Pixel control. Capture a full-screen screenshot at native resolution and send it to a vision-language model. The model identifies buttons, fields, text, and computes pixel coordinates for the next click. This is what Anthropic's computer use launch describes when it says Claude can "look at a screen, move a cursor, click buttons, and type text." Anthropic's docs note that training the model to "count pixels accurately was critical — without this skill, the model finds it difficult to give mouse commands." Pixel control works on every app, including canvas-only software (Figma, Photoshop, PDFs, games), but it's brittle: a UI redesign, a high-DPI scaling change, or a popover that shifts the layout by 12 pixels can make yesterday's coordinates point at nothing.
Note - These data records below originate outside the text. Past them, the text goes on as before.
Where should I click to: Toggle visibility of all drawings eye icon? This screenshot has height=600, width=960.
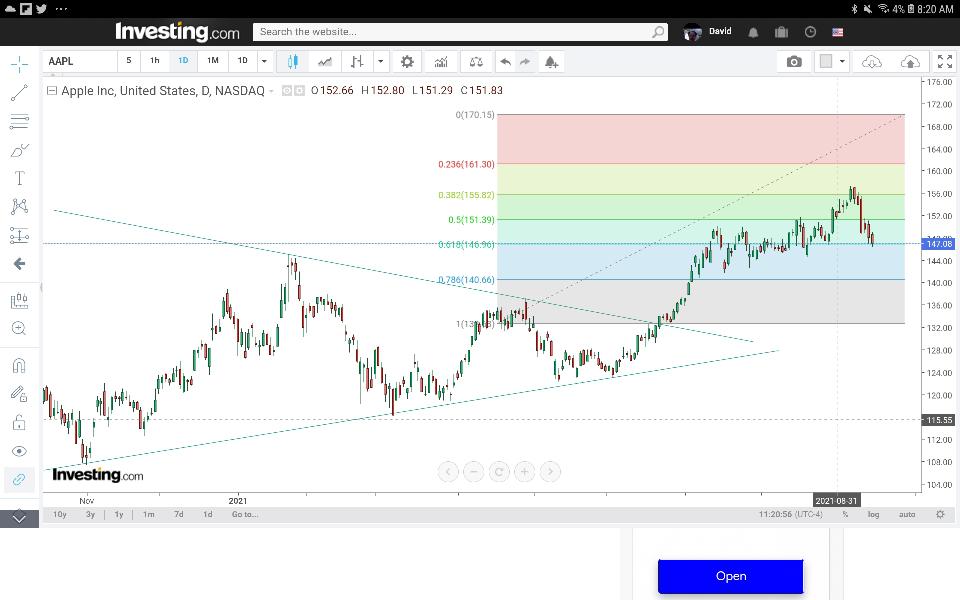coord(19,451)
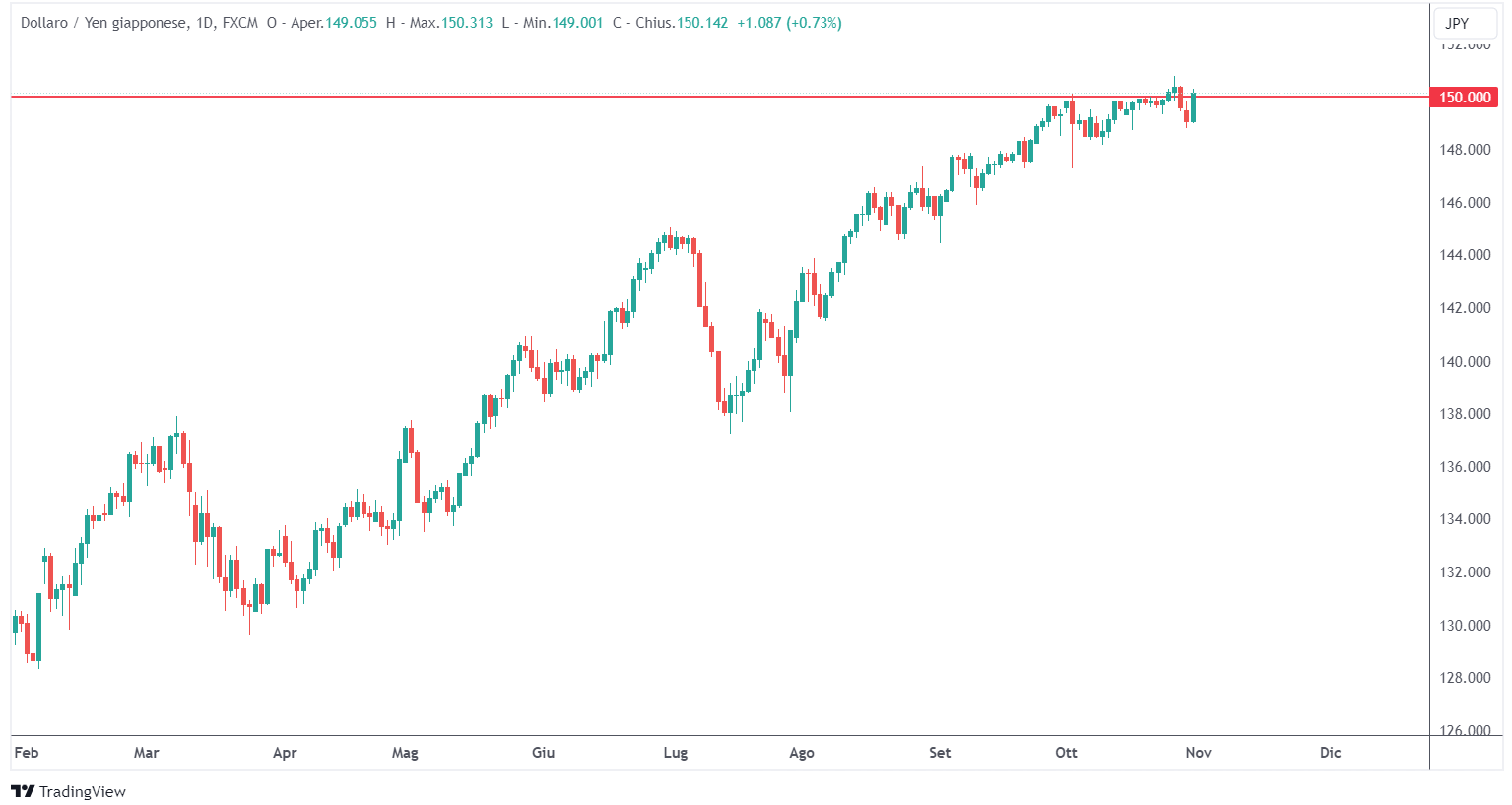Click the Nov label on the time axis

coord(1198,753)
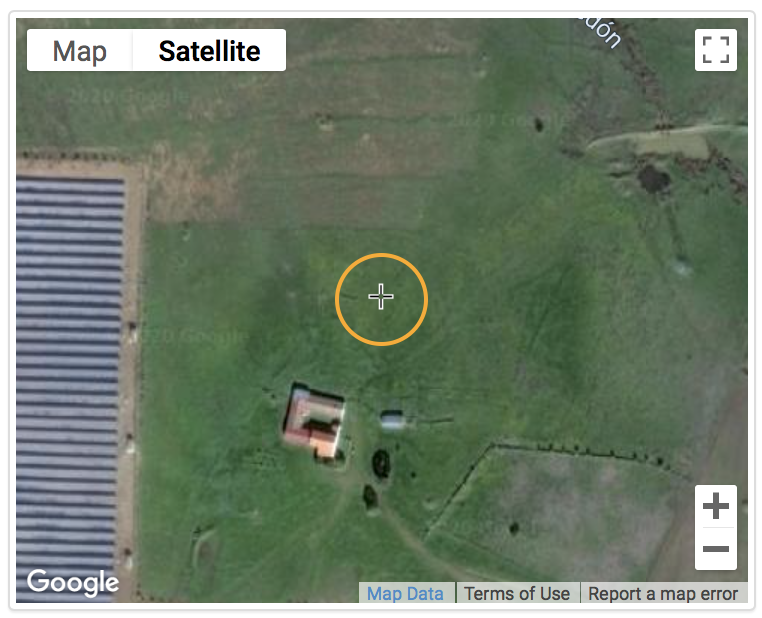Screen dimensions: 762x618
Task: Toggle fullscreen map view icon
Action: [x=715, y=50]

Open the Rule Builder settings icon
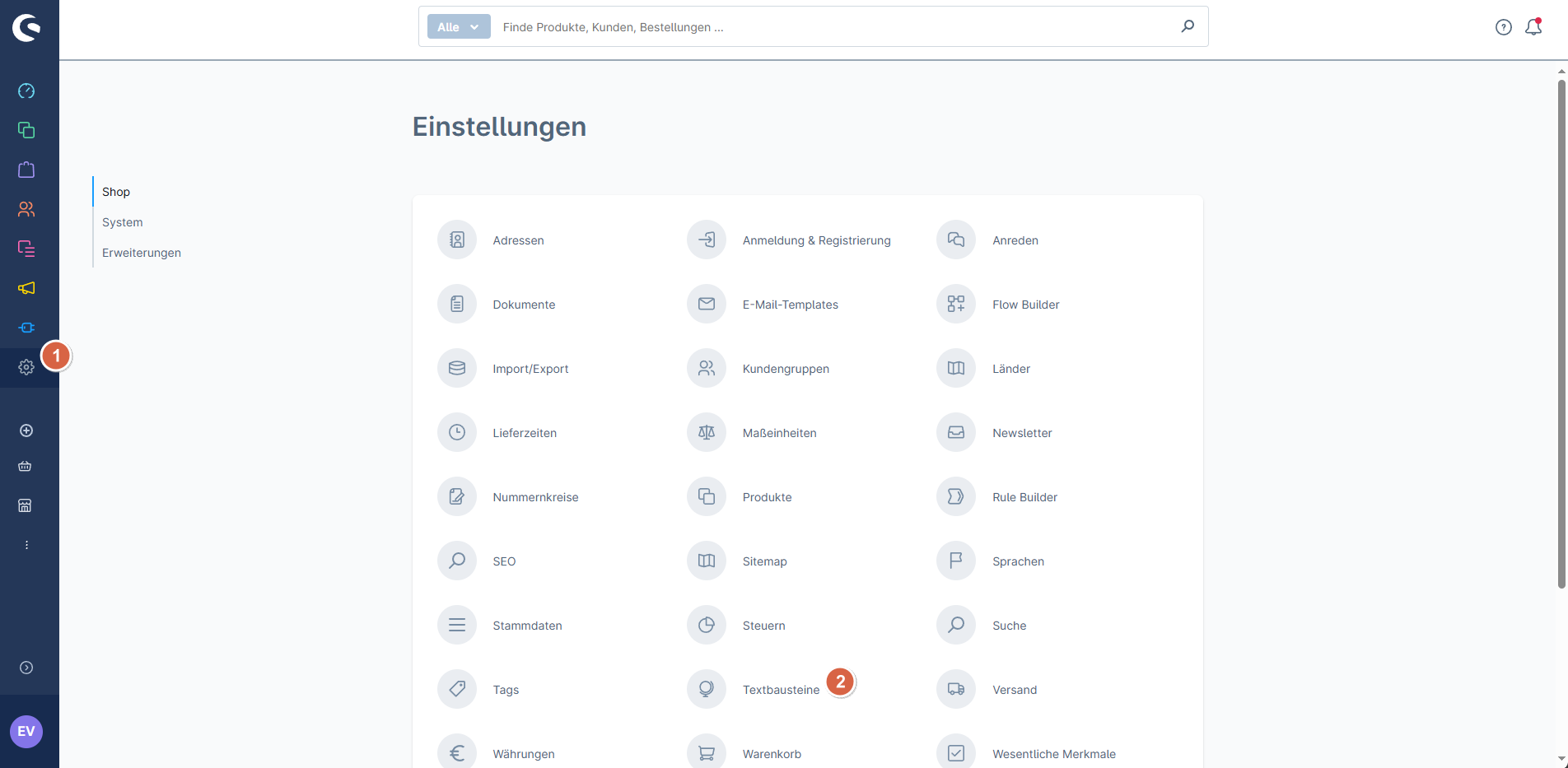955,497
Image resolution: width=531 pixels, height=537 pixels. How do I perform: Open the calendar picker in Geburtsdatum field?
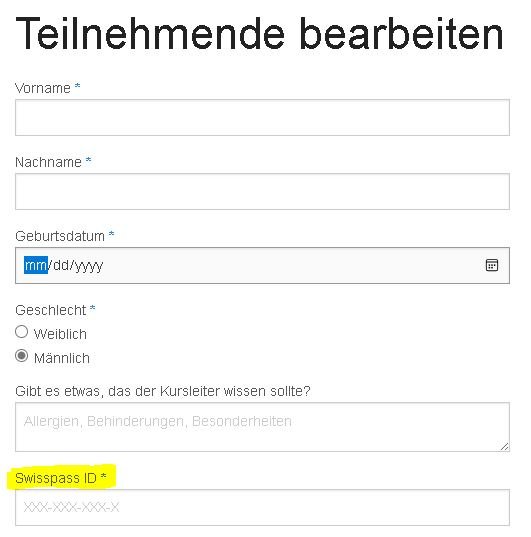[x=492, y=265]
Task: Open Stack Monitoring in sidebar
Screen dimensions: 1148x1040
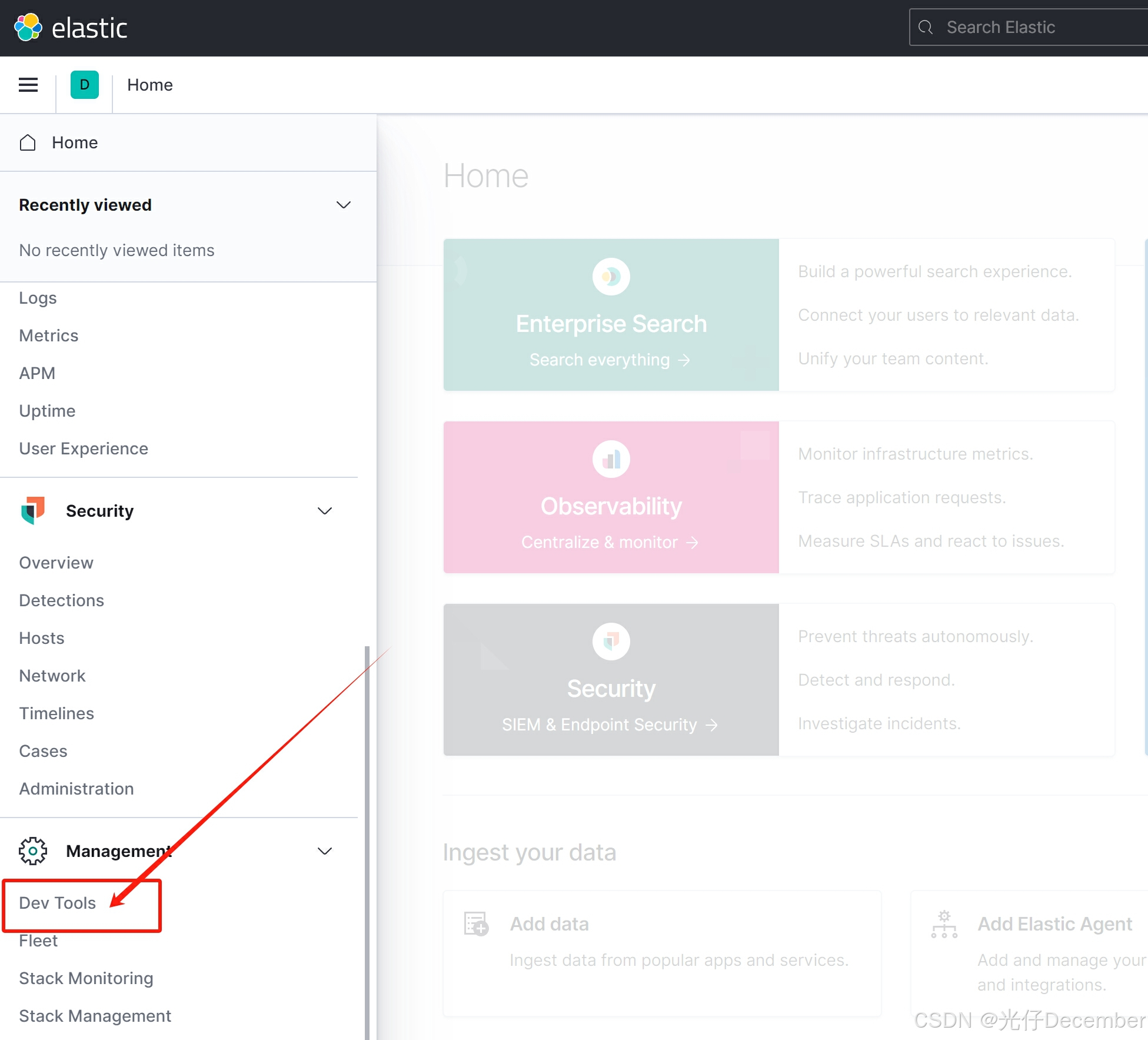Action: pyautogui.click(x=86, y=978)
Accessibility-tree control. Read the structured element list that macOS (AX API) and Windows (UI Automation) maintain for screen readers and assistive technologies. Each element exposes a role (button, text field, menu item), a label, and an on-screen rectangle. The agent doesn't have to compute pixel coordinates — it asks the OS "where is the button labeled Save?" and gets a precise answer. Accessibility-tree control is resolution-independent, survives most layout shifts, and is dramatically cheaper in tokens because the agent sends structured data instead of a 4K screenshot. The cost: any app that doesn't expose its UI through the OS accessibility APIs is invisible. Most modern native apps and browsers do; many older or game-engine apps don't.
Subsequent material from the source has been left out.